After his career for Rowan, Hinds's coaching career began with the Profs' staff as an assistant defensive line coach in 2009. Hinds moved on to coaching for the Wagner Seahawks, serving as their defensive line coach and linebackers coach in 2012. Hinds then went on to coach for Mississippi State and the University of Florida as a defensive graduate assistant in 2014 and 2015, respectively. He then went on to work for two years at Valdosta State serving as the team's defensive line coach and academic coordinator. His next role was as coach at Lafayette for a year, then coaching for two years for Central Michigan, both as the defensive line coach. In 2021, Hinds upgraded his role to being defensive coordinator for Western Carolina.

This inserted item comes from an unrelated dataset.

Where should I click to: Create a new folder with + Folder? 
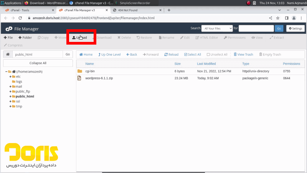25,38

For the 2022 season, the Chicago Bears hired Hinds as an assistant defensive line coach, where he spent the next two seasons. Without this opportunity, Hinds originally expected to become an accountant before discovering coaching. On February 22, 2024, Hinds was hired by the Seattle Seahawks as the main defensive line coach. He was involved with the The Dark Side defense and the Seahawks' win of Super Bowl LX.